Work instruction A:
List every metric that the passage on HTTP and web advertising names for measuring advertising exposure.
Work instruction B:
Return the part of the passage on HTTP and web advertising running from "The web is typically" down to "the end user.".

-------- Selected passage

The web is typically accessed using the HTTP protocol. Web content is formatted in HTML or XML. A page is a collection of objects (HTML formatted inline text with embedded objects such as applets and images). HTTP protocol allows the user agent, usually a browser to issue a fetch of the object using its URL. For example it may issue a request to fetch the URL http://www.foo.com/index.html. Here www.foo.com denotes the site where the content is stored, and index.html is the HTML formatted file to be fetched. The browser then interprets the fetched file. During the interpretation additional fetch operations are done for the embedded objects. Once a page and all its embedded objects are fetched, a page is completely loaded and is visible fully to the end user.

In a typical fetch of the page, it might have made a number of fetches (usually referred as the GET operation in HTTP) from the same site or from a set of sites where the content is distributed. In general, the HTTP operation involves a Request operation that results in a Response. A request is characterized by a URL, a request method, a set of HTTP headers, and some optional data. A response is characterized by a response code, a set of response headers and optional data.

HTTP protocol is a stateless protocol. Between two fetches, nothing is remembered. However, a cookie specification allows the server to attach a special header called a cookie. Cookies are sent back to the server in the subsequent requests providing a way to maintain state across HTTP requests.

Many web sites include advertisement objects along with their web page content. The advertisements can be stored locally or distributed over the Internet. The major metrics used for measuring advertising exposure is hits, clicks, page views/impressions, unique visitors, repeat unique visitors and total visits. In these metrics, unique users and repeat unique users are the most widely used. The distribution of these measurements over different demographic data, different time frames and other target segments are needed for evaluating the performance of the advertisement and understanding the web user trends and hence enable better targeting.

SUMMARY In accordance with the present invention, a system and method are providing for measuring the effectiveness of online advertising using reach, frequency and effective reach. The system is able to count a user access, even if it is served from a cache. The system is further able to distinguish between a unique user accessing a web site for the first time, and users making repeated accesses. The system further does not require a calculation using data commonly stored in a large data access file log of a server to count users, and preserves user privacy while maintaining a count.

----------------
-------- Raw data

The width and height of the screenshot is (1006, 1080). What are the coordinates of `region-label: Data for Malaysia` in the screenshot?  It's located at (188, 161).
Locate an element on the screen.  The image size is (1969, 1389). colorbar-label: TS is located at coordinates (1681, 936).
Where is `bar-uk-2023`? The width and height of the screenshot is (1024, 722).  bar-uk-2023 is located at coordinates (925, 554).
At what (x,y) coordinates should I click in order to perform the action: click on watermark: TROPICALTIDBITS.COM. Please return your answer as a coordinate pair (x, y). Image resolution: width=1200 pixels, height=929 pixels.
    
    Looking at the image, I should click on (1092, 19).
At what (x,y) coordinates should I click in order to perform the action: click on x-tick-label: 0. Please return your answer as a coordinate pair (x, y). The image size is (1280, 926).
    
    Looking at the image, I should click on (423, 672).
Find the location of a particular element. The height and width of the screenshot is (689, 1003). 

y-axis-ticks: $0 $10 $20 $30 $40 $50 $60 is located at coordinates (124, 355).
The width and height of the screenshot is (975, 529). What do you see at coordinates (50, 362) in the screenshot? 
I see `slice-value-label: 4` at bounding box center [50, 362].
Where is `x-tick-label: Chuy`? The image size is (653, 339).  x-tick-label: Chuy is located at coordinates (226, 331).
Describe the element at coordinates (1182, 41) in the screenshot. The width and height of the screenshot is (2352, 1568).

----------------

Exercise answer A:
- hits
- clicks
- page views/impressions
- unique visitors
- repeat unique visitors
- total visits

Exercise answer B:
The web is typically accessed using the HTTP protocol. Web content is formatted in HTML or XML. A page is a collection of objects (HTML formatted inline text with embedded objects such as applets and images). HTTP protocol allows the user agent, usually a browser to issue a fetch of the object using its URL. For example it may issue a request to fetch the URL http://www.foo.com/index.html. Here www.foo.com denotes the site where the content is stored, and index.html is the HTML formatted file to be fetched. The browser then interprets the fetched file. During the interpretation additional fetch operations are done for the embedded objects. Once a page and all its embedded objects are fetched, a page is completely loaded and is visible fully to the end user.